Carry on the article about choreographer Matthew Bourne, picking up right after its final sentence.

Given text:
::::::

Sept. 12, 2017 | By Bruce R. Feldman
The beloved British choreographer brings his eagerly awaited new production of "The Red Shoes" to The Ahmanson in Los Angeles this week. last year he spoke about his late start in dance and how films continue to influence his work. we reprint his comments.
Matthew Bourne occupies a singular position in the world of contemporary dance. Starting with his first large ballets – Nutcracker! and, particularly, his cutting-edge Swan Lake in which men replaced women in the role of swans – the imaginative British choreographer has earned the admiration of established critics and popular audience alike.
Ashley Shaw, "The Red Shoes"
Over a three-decade career he has produced unconventional, spirited interpretations of classical ballets such as Cinderella, The Car Man (based on Bizet’s Carmen), and Sleeping Beauty and has choreographed the Sam Mendes 1994 revival of Oliver! with Jonathan Pryce, Trevor Nunn’s 2001 production of My Fair Lady, and Richard Eyre’s 2004 West End and Broadway hit Mary Poppins. This year, Bourne was awarded a knighthood by Queen Elizabeth II.
Last spring Bourne brought his company to The Wallis in Beverly Hills to perform three of his rarely seen formative works from 1988, 1989, and 1991. In anticipation of that engagement, the ballet innovator spoke to an appreciative audience with The Wallis's new artistic director, Paul Crewes, at the theater’s open house weekend earlier in the year.
"And then, of course, 'Swan Lake' happened. Almost overnight everything changed."
Crewes began by asking how Bourne set out on his ballet career.
“I didn’t start dance training until I was 22,” he revealed. “Most people assume that’s when I discovered dance. But actually I discovered dance a long time before that, I just didn’t have any formal training. I was sort of self-taught.”
From the age of four or five, I was always putting on a show. I’ve always done it. I’ve always done what I do now. From the very beginning I’d get kids from down the street and get them to do a version of a film I’d seen from memory. There was no video in those days. You went to see Mary Poppins, or some Disney movie maybe, and then I’d try to recreate it with local kids.

::::::

Excerpted data:
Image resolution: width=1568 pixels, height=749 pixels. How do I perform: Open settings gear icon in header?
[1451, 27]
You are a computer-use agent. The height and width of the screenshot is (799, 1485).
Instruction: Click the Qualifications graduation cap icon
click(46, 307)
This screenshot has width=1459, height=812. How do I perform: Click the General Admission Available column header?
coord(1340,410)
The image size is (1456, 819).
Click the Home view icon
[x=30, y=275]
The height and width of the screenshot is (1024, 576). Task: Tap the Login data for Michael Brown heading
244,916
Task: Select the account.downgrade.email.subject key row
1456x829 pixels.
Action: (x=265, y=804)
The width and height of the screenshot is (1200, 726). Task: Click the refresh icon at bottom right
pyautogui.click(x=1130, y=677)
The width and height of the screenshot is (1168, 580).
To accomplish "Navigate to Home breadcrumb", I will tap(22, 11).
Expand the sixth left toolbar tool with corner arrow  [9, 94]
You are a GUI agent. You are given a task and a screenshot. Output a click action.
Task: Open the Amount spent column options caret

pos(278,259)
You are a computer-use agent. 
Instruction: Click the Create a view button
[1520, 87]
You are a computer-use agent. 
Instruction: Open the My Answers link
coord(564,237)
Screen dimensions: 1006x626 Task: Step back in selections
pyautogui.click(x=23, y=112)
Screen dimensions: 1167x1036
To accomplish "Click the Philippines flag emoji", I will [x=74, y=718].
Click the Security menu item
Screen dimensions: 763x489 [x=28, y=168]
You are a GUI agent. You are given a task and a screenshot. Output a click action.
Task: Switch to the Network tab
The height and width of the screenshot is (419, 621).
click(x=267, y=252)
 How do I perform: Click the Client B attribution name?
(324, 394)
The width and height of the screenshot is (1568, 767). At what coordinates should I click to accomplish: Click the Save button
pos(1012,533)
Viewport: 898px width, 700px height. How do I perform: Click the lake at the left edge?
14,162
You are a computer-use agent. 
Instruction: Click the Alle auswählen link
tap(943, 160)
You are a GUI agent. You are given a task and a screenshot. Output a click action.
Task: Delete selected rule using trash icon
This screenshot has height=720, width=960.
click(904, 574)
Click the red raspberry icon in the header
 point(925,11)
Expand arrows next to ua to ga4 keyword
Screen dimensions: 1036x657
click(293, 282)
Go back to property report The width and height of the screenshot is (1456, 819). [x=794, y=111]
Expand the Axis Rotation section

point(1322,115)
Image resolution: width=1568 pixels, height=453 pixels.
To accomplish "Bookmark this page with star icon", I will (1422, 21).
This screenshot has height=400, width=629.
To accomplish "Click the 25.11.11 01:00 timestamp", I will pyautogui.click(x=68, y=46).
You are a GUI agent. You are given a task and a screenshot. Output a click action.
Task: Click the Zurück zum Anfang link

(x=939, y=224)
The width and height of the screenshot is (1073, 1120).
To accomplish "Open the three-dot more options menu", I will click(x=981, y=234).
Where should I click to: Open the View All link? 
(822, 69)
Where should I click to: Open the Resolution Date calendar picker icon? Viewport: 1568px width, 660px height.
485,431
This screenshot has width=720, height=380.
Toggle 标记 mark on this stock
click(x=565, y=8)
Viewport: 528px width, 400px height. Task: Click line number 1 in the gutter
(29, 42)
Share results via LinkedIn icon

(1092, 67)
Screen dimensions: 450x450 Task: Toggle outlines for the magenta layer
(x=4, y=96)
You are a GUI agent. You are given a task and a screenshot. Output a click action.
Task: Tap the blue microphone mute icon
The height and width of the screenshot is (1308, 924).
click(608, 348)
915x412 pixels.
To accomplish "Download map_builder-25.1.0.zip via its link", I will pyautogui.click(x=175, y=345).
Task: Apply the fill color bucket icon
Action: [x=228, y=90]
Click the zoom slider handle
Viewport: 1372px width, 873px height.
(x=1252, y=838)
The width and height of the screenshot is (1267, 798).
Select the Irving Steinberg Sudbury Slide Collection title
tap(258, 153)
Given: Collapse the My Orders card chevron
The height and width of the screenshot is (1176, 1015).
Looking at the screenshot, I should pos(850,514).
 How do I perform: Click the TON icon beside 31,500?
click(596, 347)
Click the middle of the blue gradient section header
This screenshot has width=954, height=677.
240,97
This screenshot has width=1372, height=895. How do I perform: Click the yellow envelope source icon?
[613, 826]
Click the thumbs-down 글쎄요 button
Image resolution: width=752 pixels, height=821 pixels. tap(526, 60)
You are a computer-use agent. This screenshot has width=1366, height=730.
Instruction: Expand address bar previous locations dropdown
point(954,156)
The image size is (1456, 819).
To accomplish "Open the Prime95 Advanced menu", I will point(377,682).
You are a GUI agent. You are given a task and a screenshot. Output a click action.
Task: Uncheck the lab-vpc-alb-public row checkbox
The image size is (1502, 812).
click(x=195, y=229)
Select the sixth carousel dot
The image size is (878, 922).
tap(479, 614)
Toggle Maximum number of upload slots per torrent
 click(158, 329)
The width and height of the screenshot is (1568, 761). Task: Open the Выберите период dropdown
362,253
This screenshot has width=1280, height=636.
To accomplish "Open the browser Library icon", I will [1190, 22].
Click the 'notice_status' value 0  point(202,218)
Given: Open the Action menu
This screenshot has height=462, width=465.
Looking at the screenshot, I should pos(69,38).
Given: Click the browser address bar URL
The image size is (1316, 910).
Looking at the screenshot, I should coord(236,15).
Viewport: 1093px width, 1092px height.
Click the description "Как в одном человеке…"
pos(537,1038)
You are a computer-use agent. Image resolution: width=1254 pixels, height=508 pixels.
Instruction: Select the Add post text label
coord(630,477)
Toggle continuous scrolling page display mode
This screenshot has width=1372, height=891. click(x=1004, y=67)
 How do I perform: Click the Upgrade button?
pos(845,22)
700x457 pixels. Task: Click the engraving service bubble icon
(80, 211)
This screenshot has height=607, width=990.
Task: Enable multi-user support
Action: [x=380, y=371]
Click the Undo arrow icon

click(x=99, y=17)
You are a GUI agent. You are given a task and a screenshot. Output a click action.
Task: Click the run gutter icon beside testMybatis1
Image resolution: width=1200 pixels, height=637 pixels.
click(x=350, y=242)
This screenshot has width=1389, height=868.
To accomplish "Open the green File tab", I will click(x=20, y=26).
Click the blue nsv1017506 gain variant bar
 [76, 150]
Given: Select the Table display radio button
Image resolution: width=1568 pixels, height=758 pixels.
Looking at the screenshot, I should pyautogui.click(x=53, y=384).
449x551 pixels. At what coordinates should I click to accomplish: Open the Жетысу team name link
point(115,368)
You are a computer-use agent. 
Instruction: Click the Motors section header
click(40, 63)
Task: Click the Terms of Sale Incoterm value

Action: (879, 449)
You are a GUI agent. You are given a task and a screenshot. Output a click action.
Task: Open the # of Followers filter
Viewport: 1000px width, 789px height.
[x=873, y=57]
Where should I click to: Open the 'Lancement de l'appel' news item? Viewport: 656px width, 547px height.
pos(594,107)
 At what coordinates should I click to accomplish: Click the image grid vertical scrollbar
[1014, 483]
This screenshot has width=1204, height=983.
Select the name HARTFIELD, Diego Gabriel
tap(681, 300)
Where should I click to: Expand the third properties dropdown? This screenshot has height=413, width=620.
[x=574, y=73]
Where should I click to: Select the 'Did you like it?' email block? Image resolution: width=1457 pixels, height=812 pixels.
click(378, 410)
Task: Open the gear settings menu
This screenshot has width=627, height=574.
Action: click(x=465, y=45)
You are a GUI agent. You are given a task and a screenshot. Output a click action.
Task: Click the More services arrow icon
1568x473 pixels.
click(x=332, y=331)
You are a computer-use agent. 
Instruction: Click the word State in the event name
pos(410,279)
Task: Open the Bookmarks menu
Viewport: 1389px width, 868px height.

::::::

Result for this exercise:
I used to charge people to come and see it. I had an eye on business from a very early age. I used to drag old ladies from down the street. They had to pay to come in, and they got a free cup of tea and a biscuit.
Bourne's provocative "Swan Lake"
Bourne said that his early influences came from popular culture.
The dance I knew about when I was young was movies. I loved musicals. My parents did, as well. They used to take me to see things. I started to love the dancing a little bit more.
I didn’t realize there was a thing you go and see which was just dance. That was how naïve I was about it. I didn’t have any knowledge of contemporary dance or ballet. We never even had any classical music in our house [but] we all loved music. We were always singing out loud. My dad thought he was Frank Sinatra. My mum had a terrible voice, but she used to sing anyway. I used to sing along to Barbara Streisand records and Julie Andrews. It’s true!
His introduction to classical dance came after he left school at 18 and got a job as a filing clerk at the BBC.
I decided I would go and see a ballet because I had never seen one. I wanted to see a famous one. Swan Lake, that sounds like a famous ballet, so I’ll go and see that. And that’s what I did. I saw it at Sadlers Wells, sat at the very very back at the top of the theater one afternoon.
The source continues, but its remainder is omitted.